What is needed:
Rewrite the entries below with "GUI agent" swapped for "interface agent" and every other part left unchanged.

Data for the task:
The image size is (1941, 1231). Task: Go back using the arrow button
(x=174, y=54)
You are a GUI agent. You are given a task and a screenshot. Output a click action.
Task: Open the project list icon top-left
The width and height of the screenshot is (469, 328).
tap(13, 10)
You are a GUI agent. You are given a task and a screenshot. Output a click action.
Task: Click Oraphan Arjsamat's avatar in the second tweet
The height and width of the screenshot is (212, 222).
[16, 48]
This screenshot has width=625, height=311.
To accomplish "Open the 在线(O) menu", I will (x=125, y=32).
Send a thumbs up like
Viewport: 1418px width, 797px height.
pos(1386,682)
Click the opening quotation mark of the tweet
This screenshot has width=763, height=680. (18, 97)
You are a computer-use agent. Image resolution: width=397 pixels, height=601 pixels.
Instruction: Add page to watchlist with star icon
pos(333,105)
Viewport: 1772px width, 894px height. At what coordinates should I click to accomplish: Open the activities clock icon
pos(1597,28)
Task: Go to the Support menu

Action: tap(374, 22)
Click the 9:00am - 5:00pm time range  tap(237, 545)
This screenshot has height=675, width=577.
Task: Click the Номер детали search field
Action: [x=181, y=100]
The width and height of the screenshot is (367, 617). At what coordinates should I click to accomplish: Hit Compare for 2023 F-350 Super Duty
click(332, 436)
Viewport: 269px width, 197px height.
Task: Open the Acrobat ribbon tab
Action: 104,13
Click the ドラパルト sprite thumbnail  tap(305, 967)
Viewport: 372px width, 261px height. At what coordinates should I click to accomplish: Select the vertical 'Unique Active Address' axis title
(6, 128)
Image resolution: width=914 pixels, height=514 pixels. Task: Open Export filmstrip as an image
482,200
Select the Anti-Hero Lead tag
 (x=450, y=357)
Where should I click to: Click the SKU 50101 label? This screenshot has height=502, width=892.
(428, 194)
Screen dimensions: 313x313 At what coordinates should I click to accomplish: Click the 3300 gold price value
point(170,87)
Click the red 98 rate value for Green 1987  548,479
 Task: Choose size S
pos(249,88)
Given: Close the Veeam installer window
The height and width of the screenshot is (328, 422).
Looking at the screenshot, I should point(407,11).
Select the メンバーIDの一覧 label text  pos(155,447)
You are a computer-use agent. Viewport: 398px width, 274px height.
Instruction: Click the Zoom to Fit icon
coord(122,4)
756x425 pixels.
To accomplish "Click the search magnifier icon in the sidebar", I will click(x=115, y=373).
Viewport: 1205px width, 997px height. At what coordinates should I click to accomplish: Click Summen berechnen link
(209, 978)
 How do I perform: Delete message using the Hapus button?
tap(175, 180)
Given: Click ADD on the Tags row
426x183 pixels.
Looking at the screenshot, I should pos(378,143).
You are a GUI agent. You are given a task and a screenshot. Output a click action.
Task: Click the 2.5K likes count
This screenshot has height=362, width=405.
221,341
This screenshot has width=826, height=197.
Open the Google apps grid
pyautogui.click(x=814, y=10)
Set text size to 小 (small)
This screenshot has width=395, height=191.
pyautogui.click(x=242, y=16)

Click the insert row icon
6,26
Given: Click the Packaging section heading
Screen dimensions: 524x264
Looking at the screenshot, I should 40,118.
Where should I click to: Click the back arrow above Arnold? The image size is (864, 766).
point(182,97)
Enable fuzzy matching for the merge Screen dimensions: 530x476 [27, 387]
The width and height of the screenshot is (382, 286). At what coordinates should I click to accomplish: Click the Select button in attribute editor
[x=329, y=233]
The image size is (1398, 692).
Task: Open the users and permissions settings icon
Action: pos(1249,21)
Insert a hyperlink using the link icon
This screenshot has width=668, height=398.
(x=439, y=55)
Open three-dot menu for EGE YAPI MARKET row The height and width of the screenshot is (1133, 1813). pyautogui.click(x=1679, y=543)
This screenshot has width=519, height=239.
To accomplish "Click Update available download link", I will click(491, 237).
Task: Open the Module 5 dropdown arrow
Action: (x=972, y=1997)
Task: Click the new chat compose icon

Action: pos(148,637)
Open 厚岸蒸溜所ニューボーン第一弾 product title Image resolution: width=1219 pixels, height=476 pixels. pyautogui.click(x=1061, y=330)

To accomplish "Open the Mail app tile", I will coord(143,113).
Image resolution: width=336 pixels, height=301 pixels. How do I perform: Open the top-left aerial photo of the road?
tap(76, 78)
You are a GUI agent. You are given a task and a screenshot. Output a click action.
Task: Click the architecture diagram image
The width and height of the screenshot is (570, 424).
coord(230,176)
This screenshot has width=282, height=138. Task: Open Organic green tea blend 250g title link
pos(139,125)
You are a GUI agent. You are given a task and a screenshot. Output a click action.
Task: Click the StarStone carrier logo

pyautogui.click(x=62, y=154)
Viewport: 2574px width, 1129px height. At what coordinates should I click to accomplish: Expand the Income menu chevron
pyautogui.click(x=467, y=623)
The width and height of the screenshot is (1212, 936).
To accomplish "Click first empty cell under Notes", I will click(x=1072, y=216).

Output of the task:
The image size is (1941, 1231). Task: Go back using the arrow button
(x=174, y=54)
You are a interface agent. You are given a task and a screenshot. Output a click action.
Task: Open the project list icon top-left
The width and height of the screenshot is (469, 328).
tap(13, 10)
You are a interface agent. You are given a task and a screenshot. Output a click action.
Task: Click Oraphan Arjsamat's avatar in the second tweet
The height and width of the screenshot is (212, 222).
[16, 48]
This screenshot has width=625, height=311.
To accomplish "Open the 在线(O) menu", I will (x=125, y=32).
Send a thumbs up like
Viewport: 1418px width, 797px height.
pos(1386,682)
Click the opening quotation mark of the tweet
This screenshot has width=763, height=680. (18, 97)
You are a computer-use agent. Image resolution: width=397 pixels, height=601 pixels.
Instruction: Add page to watchlist with star icon
pos(333,105)
Viewport: 1772px width, 894px height. At what coordinates should I click to accomplish: Open the activities clock icon
pos(1597,28)
Task: Go to the Support menu

Action: tap(374, 22)
Click the 9:00am - 5:00pm time range  tap(237, 545)
This screenshot has height=675, width=577.
Task: Click the Номер детали search field
Action: [x=181, y=100]
The width and height of the screenshot is (367, 617). At what coordinates should I click to accomplish: Hit Compare for 2023 F-350 Super Duty
click(332, 436)
Viewport: 269px width, 197px height.
Task: Open the Acrobat ribbon tab
Action: 104,13
Click the ドラパルト sprite thumbnail  tap(305, 967)
Viewport: 372px width, 261px height. At what coordinates should I click to accomplish: Select the vertical 'Unique Active Address' axis title
(6, 128)
Image resolution: width=914 pixels, height=514 pixels. Task: Open Export filmstrip as an image
482,200
Select the Anti-Hero Lead tag
 (x=450, y=357)
Where should I click to: Click the SKU 50101 label? This screenshot has height=502, width=892.
(428, 194)
Screen dimensions: 313x313 At what coordinates should I click to accomplish: Click the 3300 gold price value
point(170,87)
Click the red 98 rate value for Green 1987  548,479
 Task: Choose size S
pos(249,88)
Given: Close the Veeam installer window
The height and width of the screenshot is (328, 422).
Looking at the screenshot, I should point(407,11).
Select the メンバーIDの一覧 label text  pos(155,447)
You are a computer-use agent. Viewport: 398px width, 274px height.
Instruction: Click the Zoom to Fit icon
coord(122,4)
756x425 pixels.
To accomplish "Click the search magnifier icon in the sidebar", I will click(x=115, y=373).
Viewport: 1205px width, 997px height. At what coordinates should I click to accomplish: Click Summen berechnen link
(209, 978)
 How do I perform: Delete message using the Hapus button?
tap(175, 180)
Given: Click ADD on the Tags row
426x183 pixels.
Looking at the screenshot, I should pos(378,143).
You are a interface agent. You are given a task and a screenshot. Output a click action.
Task: Click the 2.5K likes count
This screenshot has height=362, width=405.
221,341
This screenshot has width=826, height=197.
Open the Google apps grid
pyautogui.click(x=814, y=10)
Set text size to 小 (small)
This screenshot has width=395, height=191.
pyautogui.click(x=242, y=16)

Click the insert row icon
6,26
Given: Click the Packaging section heading
Screen dimensions: 524x264
Looking at the screenshot, I should 40,118.
Where should I click to: Click the back arrow above Arnold? The image size is (864, 766).
point(182,97)
Enable fuzzy matching for the merge Screen dimensions: 530x476 [27, 387]
The width and height of the screenshot is (382, 286). At what coordinates should I click to accomplish: Click the Select button in attribute editor
[x=329, y=233]
The image size is (1398, 692).
Task: Open the users and permissions settings icon
Action: pos(1249,21)
Insert a hyperlink using the link icon
This screenshot has width=668, height=398.
(x=439, y=55)
Open three-dot menu for EGE YAPI MARKET row The height and width of the screenshot is (1133, 1813). pyautogui.click(x=1679, y=543)
This screenshot has width=519, height=239.
To accomplish "Click Update available download link", I will click(491, 237).
Task: Open the Module 5 dropdown arrow
Action: (x=972, y=1997)
Task: Click the new chat compose icon

Action: pos(148,637)
Open 厚岸蒸溜所ニューボーン第一弾 product title Image resolution: width=1219 pixels, height=476 pixels. pyautogui.click(x=1061, y=330)

To accomplish "Open the Mail app tile", I will coord(143,113).
Image resolution: width=336 pixels, height=301 pixels. How do I perform: Open the top-left aerial photo of the road?
tap(76, 78)
You are a interface agent. You are given a task and a screenshot. Output a click action.
Task: Click the architecture diagram image
The width and height of the screenshot is (570, 424).
coord(230,176)
This screenshot has width=282, height=138. Task: Open Organic green tea blend 250g title link
pos(139,125)
You are a interface agent. You are given a task and a screenshot. Output a click action.
Task: Click the StarStone carrier logo

pyautogui.click(x=62, y=154)
Viewport: 2574px width, 1129px height. At what coordinates should I click to accomplish: Expand the Income menu chevron
pyautogui.click(x=467, y=623)
The width and height of the screenshot is (1212, 936).
To accomplish "Click first empty cell under Notes", I will click(x=1072, y=216).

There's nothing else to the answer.